The Oldest Stone Bead Industry
Surprisingly, there were almost no stone beads during the Stone Ages. People couldn't work hard stones and had to use softer materials. It wasn't until about 5000 B.C. that hard stones such as agates were first made into beads. That breakthrough took place in what is now Pakistan, until 1947 part of India.
By 2500 B.C. this region was populated by highly sophisticated people whom we call the Harappan or Indus Valley Civilization. They were exporting these gem minerals beads to Mesopotamia, the Levant and Egypt. The ancient center of agate beadmaking is close to the modern center, Cambay in Gujarat state. Over the years, the beadmaking centers have changed, but the source for agates and carnelians has apparently always been in the old riverbeds of the lower Narmada River.
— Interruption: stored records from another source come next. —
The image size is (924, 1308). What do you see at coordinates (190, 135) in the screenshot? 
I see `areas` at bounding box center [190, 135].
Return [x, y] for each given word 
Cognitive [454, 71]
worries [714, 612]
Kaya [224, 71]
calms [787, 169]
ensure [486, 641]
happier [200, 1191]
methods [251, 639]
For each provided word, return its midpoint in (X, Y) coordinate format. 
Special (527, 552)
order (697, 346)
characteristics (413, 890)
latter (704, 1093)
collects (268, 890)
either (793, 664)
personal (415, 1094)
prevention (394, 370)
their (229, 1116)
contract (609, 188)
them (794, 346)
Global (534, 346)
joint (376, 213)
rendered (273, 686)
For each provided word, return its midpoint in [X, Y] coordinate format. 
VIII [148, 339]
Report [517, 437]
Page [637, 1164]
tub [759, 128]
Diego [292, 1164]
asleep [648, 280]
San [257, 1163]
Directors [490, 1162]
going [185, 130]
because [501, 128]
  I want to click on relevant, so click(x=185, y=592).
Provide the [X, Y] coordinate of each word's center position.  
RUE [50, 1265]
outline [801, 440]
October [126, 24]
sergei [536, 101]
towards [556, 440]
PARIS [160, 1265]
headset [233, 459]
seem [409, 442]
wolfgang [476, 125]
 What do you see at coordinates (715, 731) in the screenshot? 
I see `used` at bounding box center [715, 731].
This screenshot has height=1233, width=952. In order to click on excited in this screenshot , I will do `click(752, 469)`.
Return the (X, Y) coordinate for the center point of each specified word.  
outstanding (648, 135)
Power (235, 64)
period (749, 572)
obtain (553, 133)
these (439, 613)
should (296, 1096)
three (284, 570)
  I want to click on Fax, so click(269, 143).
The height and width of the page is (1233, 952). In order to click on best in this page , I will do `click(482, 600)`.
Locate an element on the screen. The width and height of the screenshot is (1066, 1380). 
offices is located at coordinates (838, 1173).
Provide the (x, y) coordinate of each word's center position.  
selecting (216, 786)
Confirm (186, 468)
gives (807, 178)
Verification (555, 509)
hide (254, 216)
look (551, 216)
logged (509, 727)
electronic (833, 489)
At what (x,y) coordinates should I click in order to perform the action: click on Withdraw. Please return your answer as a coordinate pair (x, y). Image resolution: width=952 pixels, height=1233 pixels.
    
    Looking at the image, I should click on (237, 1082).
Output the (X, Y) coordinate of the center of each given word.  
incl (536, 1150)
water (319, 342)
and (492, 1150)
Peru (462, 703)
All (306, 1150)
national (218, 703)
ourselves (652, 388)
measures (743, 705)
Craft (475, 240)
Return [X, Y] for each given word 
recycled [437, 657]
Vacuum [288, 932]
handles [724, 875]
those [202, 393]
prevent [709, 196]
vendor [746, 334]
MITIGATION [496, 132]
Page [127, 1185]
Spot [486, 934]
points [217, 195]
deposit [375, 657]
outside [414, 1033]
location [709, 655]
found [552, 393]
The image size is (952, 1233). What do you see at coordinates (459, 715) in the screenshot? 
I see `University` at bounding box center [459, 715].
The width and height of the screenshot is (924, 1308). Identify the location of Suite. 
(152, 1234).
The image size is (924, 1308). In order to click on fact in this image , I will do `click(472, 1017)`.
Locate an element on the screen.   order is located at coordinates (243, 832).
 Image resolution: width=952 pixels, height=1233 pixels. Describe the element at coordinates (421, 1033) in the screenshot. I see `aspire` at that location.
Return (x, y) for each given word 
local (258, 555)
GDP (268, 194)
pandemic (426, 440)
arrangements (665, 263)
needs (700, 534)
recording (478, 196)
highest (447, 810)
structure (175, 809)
Not only has the source of the stones remained the same, but the way in which they were turned into beads has changed very little over 4000 years. In this century, electricity has been added to a few steps (grinding and polishing). The last important technological change before that was the introduction of the double-tipped diamond drill (even today powered by a hand-driven bow drill), a discovery made over 2000 years ago.
Double-tipped diamond drills 2000 years ago? It reminds us that India was once the major supplier of diamonds to the world and that diamonds were used industrially before they were used in jewelry. Even today, India cuts more diamonds by carat than any other country in the world. Though the diamonds are mostly imports, the cutting is going on in the same region where stone beads have been produced for 4500 years.